DATA IN THIS EXERCISE Start Marker

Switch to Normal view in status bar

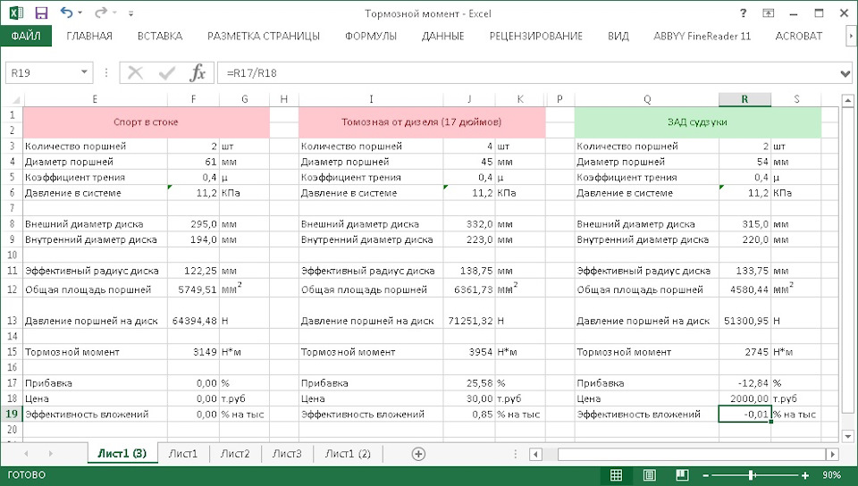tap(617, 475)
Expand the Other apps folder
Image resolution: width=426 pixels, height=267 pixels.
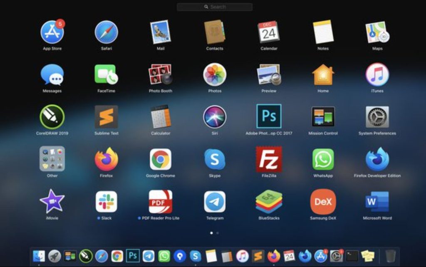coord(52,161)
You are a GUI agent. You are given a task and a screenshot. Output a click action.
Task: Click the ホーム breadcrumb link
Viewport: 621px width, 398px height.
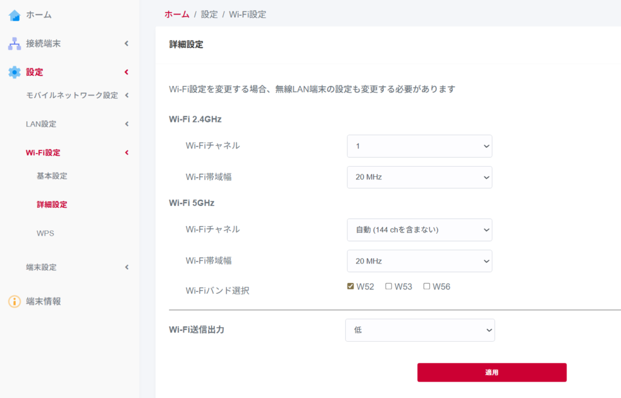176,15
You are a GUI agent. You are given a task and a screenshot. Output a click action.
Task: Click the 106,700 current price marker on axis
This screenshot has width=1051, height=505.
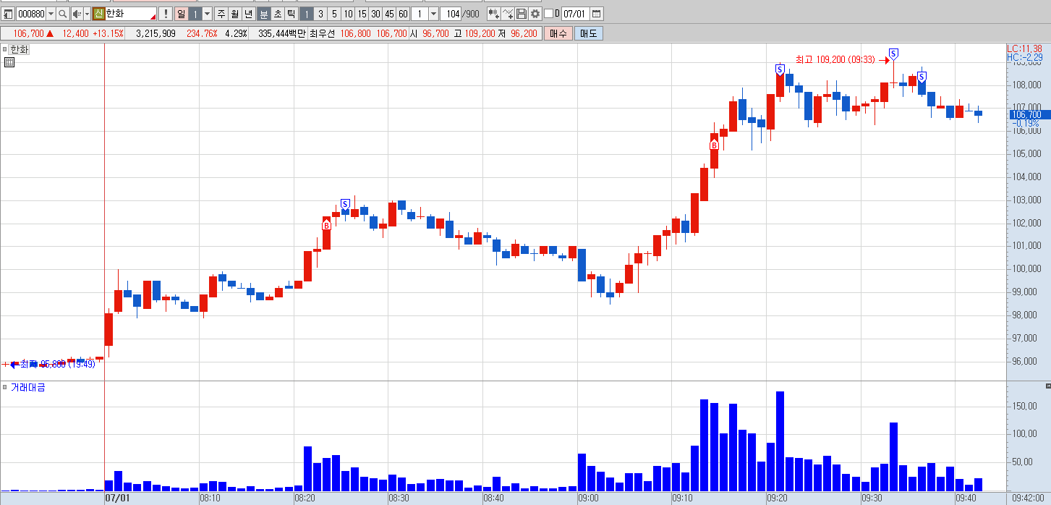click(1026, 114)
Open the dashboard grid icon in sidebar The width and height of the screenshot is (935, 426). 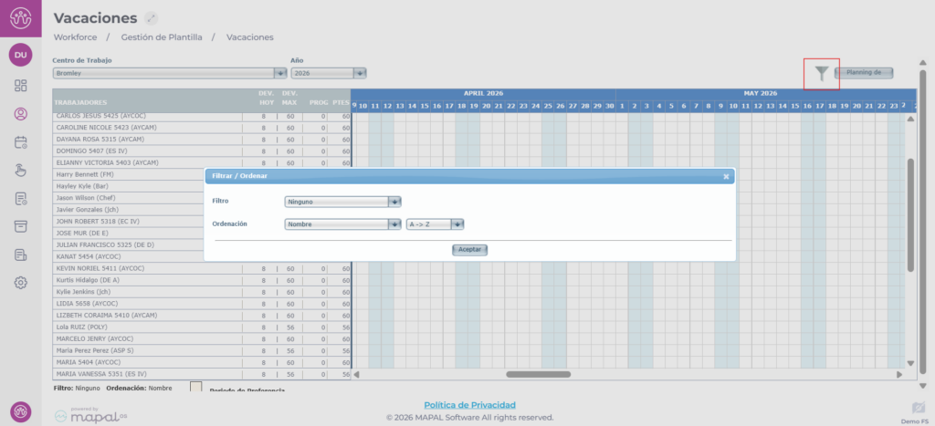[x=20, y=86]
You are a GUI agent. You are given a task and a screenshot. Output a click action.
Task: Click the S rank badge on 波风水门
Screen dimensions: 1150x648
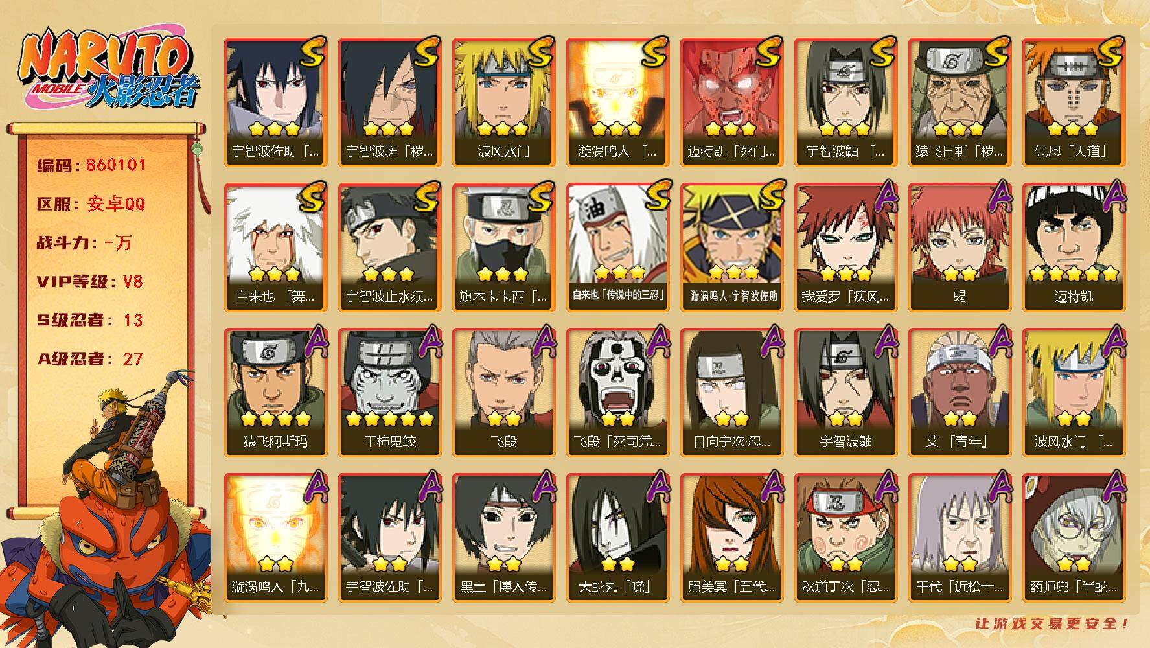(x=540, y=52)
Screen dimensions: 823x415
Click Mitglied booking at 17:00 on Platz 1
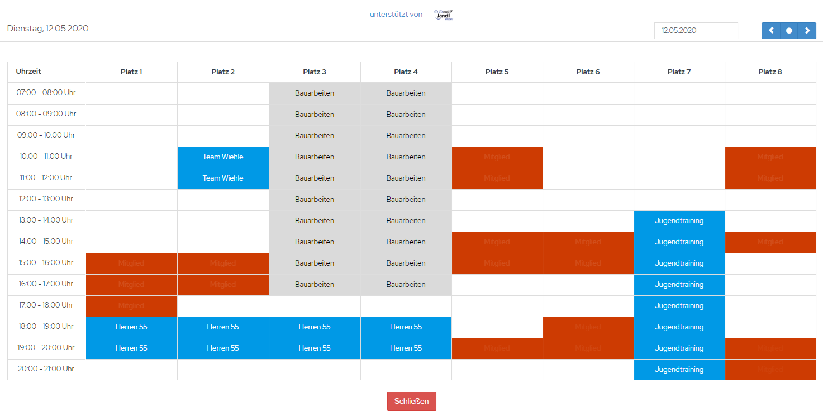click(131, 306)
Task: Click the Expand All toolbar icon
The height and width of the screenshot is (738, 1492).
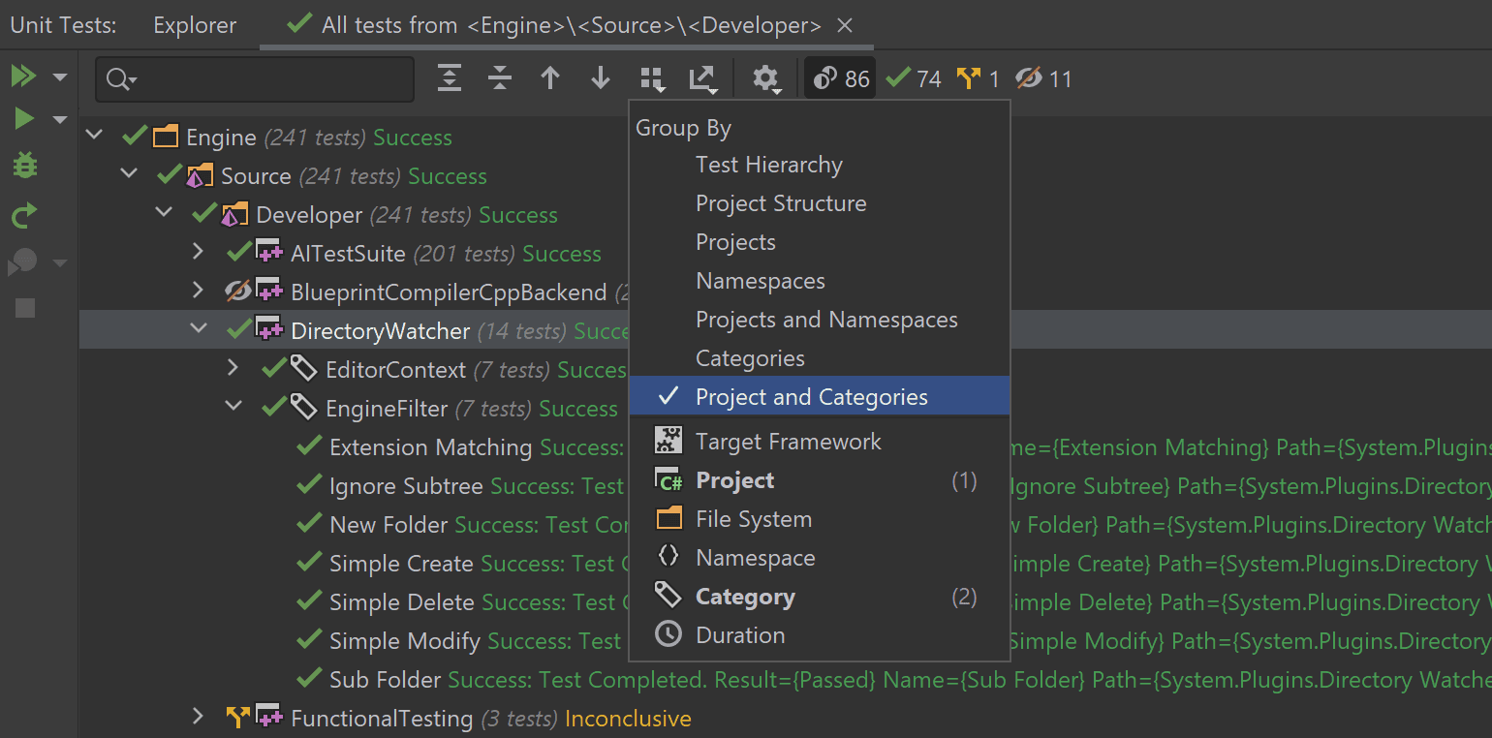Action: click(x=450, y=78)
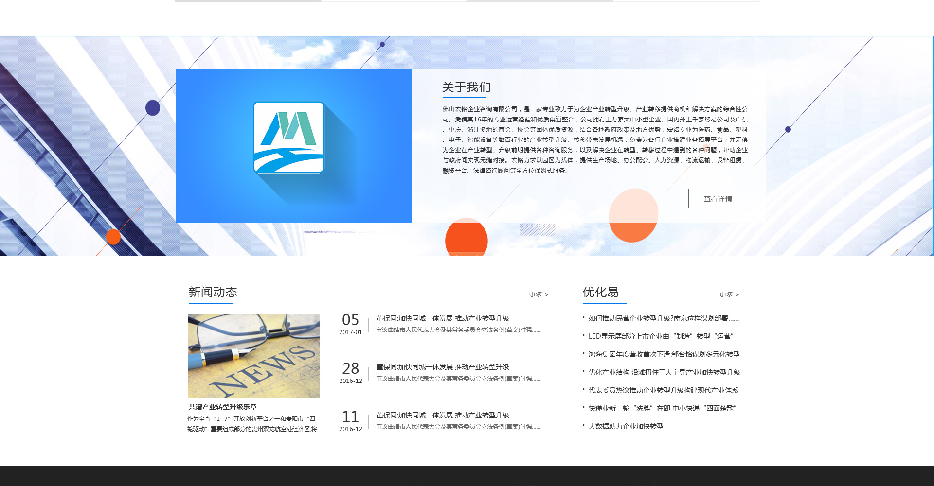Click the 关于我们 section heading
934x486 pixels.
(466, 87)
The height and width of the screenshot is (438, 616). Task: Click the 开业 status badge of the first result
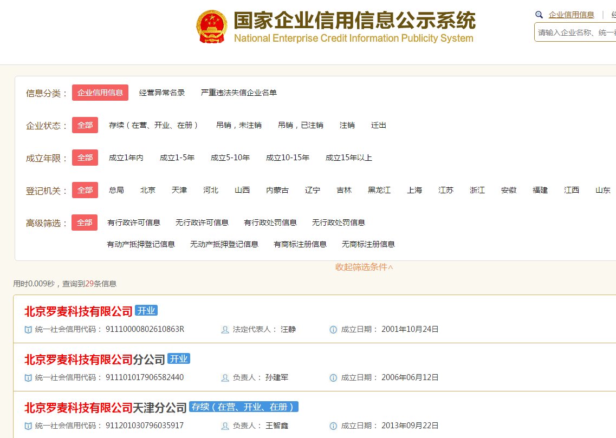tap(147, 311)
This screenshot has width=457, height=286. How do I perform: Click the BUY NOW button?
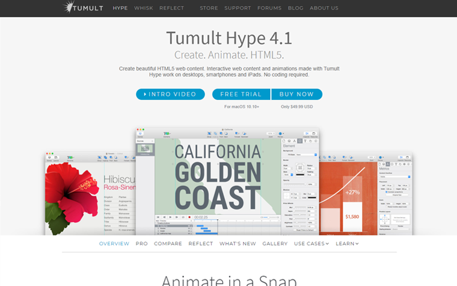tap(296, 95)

DATA IN THIS EXERCISE End Marker

### EXERCISE GOAL
Please repeat the lines above from the line containing "The height and width of the screenshot is (738, 1492)." through the final line, both included, exactly as they stand and without pictures.

### THE COMPLETED TASK
The height and width of the screenshot is (738, 1492).
Action: click(x=450, y=78)
Click the 关于我们 section heading
934x486 pixels.
(466, 87)
The height and width of the screenshot is (438, 616). Task: Click the 开业 status badge of the first result
tap(147, 311)
This screenshot has width=457, height=286. How do I perform: Click the BUY NOW button?
tap(296, 95)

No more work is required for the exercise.